The moon wasn’t full, but there was enough light that I could find my way. I knew I couldn’t wade through the chopped-off cornstalks in the field. So I went around the edge. Every now and then I’d have to pass a short row of leftover sagging cornstalks. They put me in mind of crippled old soldiers trying their best to stay on guard.

The singing of Imogene’s people got louder as I walked. It pulled me away from home until I got to the other end of the field. I was wore out by the time I got there.

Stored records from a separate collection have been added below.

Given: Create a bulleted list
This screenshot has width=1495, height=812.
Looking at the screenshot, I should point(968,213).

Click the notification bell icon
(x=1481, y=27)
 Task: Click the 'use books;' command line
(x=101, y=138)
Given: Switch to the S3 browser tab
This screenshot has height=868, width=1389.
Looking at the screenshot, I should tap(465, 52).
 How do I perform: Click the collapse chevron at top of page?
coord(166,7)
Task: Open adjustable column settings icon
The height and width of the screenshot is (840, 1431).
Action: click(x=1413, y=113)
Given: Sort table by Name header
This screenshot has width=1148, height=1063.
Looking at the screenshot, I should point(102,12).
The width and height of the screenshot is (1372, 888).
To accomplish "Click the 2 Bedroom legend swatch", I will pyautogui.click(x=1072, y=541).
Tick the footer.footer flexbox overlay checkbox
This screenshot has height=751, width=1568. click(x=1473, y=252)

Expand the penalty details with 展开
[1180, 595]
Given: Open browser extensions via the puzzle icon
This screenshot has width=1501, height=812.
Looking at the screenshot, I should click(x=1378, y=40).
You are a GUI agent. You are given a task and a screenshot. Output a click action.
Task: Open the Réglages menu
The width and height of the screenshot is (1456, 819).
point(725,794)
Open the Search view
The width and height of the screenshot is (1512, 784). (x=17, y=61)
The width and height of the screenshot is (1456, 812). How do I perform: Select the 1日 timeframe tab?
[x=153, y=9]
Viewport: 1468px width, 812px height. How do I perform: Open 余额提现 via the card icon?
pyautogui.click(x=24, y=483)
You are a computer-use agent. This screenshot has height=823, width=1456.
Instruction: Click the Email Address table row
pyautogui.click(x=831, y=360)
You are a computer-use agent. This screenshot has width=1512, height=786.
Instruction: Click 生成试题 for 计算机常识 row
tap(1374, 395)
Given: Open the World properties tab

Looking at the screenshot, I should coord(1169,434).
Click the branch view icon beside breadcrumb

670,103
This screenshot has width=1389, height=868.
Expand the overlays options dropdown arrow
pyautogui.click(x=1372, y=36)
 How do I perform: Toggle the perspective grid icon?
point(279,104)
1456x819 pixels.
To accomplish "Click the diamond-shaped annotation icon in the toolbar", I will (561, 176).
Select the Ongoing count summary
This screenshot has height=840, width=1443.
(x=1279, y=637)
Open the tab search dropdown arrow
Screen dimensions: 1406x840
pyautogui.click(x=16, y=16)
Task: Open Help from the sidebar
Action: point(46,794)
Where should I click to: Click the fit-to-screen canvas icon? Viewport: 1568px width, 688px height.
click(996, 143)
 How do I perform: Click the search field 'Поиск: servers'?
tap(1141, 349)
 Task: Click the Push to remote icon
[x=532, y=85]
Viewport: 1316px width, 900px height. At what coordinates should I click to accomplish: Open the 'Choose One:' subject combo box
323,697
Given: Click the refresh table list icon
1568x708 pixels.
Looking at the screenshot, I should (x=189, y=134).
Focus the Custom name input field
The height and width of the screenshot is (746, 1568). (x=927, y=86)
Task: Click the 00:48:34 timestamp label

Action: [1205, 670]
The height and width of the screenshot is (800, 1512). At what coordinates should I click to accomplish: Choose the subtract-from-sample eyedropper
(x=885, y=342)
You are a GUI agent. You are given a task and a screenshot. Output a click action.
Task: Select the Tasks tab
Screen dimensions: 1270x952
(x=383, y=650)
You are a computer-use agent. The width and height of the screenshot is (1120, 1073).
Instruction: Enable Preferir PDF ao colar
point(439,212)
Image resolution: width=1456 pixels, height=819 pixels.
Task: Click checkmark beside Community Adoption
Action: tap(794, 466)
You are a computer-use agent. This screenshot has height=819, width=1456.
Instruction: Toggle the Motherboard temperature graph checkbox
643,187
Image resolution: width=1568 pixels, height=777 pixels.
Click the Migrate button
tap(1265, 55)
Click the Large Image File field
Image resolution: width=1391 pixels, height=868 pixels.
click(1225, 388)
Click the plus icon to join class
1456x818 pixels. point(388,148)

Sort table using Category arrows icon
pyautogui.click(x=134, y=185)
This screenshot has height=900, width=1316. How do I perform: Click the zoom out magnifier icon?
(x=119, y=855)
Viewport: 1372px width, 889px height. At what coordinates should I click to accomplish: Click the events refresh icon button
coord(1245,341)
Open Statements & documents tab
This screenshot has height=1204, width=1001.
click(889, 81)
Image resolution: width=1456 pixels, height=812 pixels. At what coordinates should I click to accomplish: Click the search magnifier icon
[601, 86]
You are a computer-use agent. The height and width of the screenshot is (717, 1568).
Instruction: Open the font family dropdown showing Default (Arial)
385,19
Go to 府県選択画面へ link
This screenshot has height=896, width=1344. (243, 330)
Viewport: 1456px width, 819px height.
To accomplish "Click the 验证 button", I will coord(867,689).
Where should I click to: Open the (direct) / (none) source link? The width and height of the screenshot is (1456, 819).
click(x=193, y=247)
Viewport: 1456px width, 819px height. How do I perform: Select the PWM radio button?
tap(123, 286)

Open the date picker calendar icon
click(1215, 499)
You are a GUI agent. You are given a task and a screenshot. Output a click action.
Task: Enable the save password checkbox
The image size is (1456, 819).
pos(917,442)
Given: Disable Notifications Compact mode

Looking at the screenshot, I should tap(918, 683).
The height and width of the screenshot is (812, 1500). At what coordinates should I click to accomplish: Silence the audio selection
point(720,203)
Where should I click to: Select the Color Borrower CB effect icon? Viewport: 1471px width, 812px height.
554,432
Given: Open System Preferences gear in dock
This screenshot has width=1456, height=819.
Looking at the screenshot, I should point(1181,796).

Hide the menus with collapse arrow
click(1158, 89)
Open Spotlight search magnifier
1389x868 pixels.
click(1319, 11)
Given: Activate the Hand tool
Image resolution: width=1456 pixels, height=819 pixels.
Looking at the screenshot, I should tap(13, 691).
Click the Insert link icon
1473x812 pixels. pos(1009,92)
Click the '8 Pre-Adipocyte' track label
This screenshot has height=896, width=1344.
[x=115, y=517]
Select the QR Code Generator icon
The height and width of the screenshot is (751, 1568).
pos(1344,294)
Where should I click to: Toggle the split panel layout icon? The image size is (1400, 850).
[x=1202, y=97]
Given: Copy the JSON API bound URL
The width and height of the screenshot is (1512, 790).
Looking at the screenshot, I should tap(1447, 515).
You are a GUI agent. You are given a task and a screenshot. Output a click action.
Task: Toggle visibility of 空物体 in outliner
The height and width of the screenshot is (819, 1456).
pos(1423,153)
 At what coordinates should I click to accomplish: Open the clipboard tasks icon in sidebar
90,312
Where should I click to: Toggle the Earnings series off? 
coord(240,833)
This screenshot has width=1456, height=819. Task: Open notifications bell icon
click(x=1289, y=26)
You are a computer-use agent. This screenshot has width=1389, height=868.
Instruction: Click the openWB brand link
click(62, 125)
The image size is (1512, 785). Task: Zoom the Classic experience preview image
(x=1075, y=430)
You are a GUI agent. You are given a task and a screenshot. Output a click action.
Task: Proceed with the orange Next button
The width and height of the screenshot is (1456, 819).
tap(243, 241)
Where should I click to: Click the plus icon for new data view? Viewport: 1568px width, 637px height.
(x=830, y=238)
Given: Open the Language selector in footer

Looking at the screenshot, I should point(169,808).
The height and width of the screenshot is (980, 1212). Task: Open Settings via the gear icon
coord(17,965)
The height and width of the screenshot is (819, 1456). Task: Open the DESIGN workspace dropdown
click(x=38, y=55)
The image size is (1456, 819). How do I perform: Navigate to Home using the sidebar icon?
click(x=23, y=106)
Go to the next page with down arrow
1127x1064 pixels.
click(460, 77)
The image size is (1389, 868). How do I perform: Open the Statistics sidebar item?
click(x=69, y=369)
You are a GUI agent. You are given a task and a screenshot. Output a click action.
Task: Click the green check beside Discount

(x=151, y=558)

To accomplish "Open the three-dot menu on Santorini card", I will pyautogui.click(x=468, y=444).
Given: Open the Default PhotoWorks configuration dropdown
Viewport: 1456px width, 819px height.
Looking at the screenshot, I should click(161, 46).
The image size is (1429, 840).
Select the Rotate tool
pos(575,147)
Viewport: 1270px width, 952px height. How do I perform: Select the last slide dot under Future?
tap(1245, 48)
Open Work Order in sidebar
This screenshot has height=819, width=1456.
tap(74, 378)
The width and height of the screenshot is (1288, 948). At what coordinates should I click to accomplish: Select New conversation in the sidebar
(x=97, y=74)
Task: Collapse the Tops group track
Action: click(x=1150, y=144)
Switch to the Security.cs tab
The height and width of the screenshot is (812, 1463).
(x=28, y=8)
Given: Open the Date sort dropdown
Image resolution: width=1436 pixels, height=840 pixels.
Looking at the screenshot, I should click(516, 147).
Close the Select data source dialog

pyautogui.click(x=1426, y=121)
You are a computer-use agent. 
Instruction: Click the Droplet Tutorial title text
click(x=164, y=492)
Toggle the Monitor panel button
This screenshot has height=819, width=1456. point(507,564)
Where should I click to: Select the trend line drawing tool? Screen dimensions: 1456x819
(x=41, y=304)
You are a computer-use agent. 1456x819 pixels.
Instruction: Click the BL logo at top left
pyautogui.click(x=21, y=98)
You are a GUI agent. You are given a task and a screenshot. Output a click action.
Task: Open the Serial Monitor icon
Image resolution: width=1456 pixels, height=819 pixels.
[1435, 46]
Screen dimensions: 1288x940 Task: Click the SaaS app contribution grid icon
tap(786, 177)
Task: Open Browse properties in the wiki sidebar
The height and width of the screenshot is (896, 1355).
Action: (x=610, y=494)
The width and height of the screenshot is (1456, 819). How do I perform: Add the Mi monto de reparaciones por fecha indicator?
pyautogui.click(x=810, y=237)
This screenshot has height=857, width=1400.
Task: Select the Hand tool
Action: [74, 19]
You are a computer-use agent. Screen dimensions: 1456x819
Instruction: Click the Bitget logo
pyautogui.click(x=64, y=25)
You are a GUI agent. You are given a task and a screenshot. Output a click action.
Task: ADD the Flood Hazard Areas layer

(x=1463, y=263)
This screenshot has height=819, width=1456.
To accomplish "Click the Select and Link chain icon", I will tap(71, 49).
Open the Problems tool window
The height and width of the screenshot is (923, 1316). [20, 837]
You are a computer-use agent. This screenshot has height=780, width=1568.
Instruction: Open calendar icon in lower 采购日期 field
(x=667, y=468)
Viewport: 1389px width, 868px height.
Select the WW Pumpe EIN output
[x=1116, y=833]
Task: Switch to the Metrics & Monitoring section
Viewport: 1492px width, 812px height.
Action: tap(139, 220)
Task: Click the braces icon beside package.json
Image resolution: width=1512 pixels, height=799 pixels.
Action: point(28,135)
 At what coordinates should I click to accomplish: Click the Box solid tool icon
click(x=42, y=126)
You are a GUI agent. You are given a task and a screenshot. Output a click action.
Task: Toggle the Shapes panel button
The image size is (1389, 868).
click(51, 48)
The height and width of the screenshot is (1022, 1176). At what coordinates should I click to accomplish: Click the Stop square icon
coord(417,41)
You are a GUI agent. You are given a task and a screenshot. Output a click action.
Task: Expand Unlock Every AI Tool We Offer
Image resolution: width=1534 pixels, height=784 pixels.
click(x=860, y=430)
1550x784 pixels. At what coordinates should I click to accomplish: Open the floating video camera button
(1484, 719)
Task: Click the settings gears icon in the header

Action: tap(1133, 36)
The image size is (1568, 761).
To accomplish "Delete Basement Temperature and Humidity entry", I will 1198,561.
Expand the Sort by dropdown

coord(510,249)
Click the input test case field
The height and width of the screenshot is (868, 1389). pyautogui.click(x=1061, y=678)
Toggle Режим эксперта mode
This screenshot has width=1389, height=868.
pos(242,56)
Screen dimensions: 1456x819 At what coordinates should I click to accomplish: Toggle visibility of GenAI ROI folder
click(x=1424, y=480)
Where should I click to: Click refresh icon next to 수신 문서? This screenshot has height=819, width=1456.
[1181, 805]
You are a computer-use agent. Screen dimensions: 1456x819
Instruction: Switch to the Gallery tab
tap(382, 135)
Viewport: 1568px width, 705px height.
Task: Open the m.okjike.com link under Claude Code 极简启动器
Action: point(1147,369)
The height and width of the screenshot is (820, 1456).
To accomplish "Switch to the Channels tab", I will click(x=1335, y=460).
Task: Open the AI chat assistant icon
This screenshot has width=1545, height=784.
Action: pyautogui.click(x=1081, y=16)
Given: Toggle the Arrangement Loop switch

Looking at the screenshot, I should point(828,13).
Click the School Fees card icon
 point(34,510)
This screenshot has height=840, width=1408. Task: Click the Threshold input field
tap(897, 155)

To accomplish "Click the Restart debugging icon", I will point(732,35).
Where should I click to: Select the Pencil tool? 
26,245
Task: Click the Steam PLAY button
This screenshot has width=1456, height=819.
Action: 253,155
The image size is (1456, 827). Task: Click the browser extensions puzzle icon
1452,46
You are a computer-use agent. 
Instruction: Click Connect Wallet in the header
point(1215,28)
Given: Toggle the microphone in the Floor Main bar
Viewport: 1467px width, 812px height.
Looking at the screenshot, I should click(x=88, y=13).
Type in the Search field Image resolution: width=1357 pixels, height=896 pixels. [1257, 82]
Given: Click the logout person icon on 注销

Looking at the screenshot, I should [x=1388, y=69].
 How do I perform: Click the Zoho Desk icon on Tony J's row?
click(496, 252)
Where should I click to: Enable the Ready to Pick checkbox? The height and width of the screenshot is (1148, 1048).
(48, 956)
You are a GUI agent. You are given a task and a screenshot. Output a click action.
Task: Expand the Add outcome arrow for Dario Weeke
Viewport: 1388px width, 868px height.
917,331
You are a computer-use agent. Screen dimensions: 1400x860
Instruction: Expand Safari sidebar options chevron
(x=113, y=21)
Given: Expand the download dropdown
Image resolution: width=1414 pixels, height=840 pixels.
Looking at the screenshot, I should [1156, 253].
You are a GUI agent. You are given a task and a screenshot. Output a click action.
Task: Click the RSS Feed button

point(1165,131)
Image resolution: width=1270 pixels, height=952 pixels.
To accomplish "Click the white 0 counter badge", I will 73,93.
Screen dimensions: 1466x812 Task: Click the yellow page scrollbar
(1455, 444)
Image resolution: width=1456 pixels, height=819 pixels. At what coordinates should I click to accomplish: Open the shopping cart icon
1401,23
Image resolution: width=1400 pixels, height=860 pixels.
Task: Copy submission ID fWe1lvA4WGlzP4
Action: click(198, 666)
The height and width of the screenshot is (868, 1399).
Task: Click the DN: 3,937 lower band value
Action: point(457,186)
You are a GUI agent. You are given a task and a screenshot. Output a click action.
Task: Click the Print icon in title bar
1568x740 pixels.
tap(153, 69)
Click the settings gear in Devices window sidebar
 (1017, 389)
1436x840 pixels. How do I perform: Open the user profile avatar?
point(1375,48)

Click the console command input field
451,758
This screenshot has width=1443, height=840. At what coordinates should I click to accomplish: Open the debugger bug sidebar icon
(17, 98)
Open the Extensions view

Across the dirt road was a graveyard with old headstones poking out of the earth, and beyond that was the tiny white church with a yellow glow coming through the windows. There couldn’t have been more than twenty people in that little building. But the way they sung you would not have guessed it. Their voices were big and their song was like a bulldozer fixing to knock me over.

By now they were singing another song. I had never heard it before. But every so often I could catch a word or two. Something about tribulation. And weeping.

But it wasn’t the words that got to me. It was the sound of that song—the way Imogene’s people sung it—that wrung me out like a dishrag. Their singing put me in mind of a clean bedsheet billowing on the wash line. It floated up real slow, and down again just as slow. And it seemed like it carried me with it.

I hadn’t wanted to sit down, on account of the problem of standing again with only a dried-up cornstalk to grab ahold of. But the song wouldn’t let me stay on my feet. So I unlocked my leg brace and let myself go—down onto the dampness at the edge of the field. I curled up like a baby and put my face into my hands. I felt the wetness of the grass against my elbows and the grit of the dirt on my knees.

I hung on to the words of the song they were singing. Something about tribulation and weeping.